> [Written exercise]
Copy out the entries word for word, from the first line through the line containing "[x=39, y=394]", including both. Leave the pictures out.

> [Extracted data]
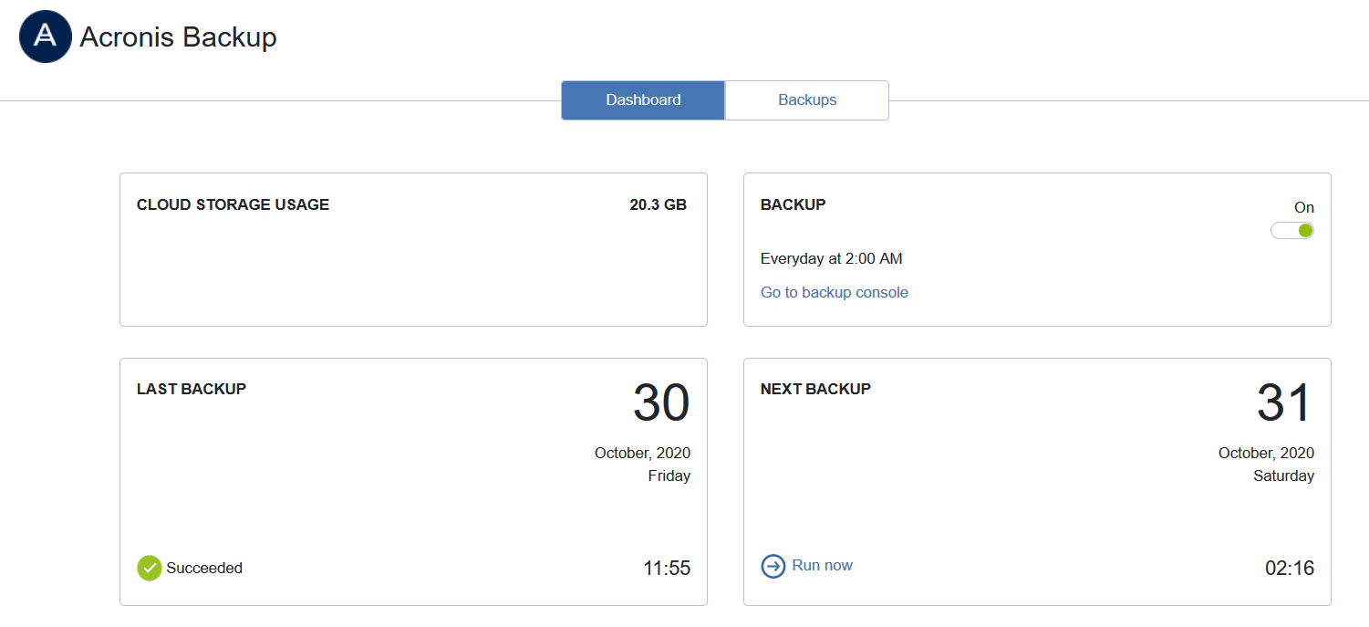Click the 20.3 GB storage value
Image resolution: width=1369 pixels, height=627 pixels.
(659, 204)
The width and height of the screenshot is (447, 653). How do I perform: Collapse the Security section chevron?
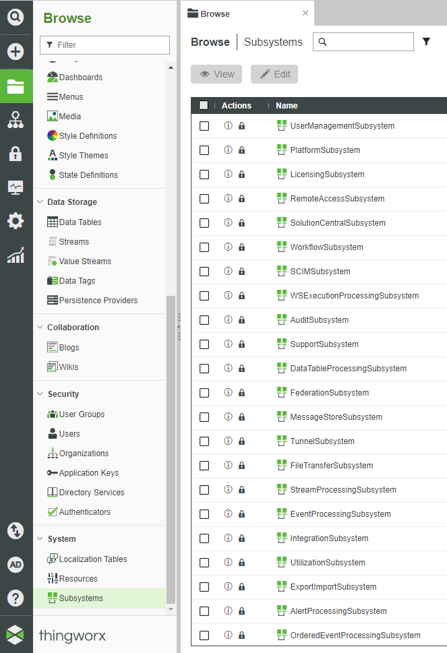[x=39, y=394]
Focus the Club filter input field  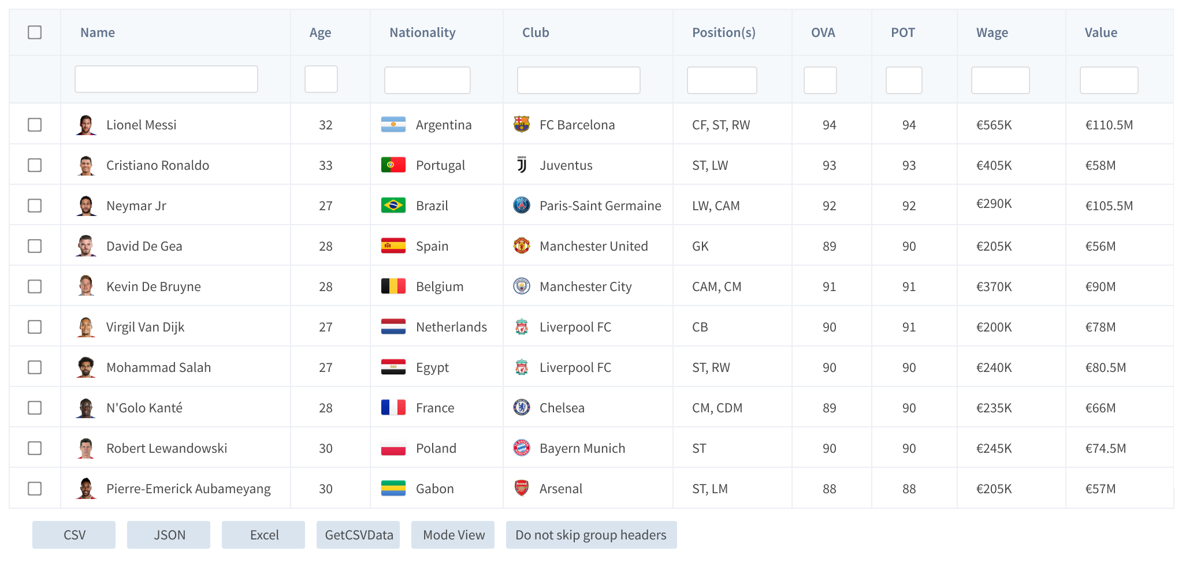(x=578, y=80)
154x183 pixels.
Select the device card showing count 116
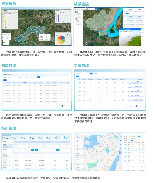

> [Answer to this exercise]
Click the 20.3 GB storage value
Image resolution: width=1369 pixels, height=627 pixels.
(659, 204)
The width and height of the screenshot is (447, 653). How do I perform: Collapse the Security section chevron?
[x=39, y=394]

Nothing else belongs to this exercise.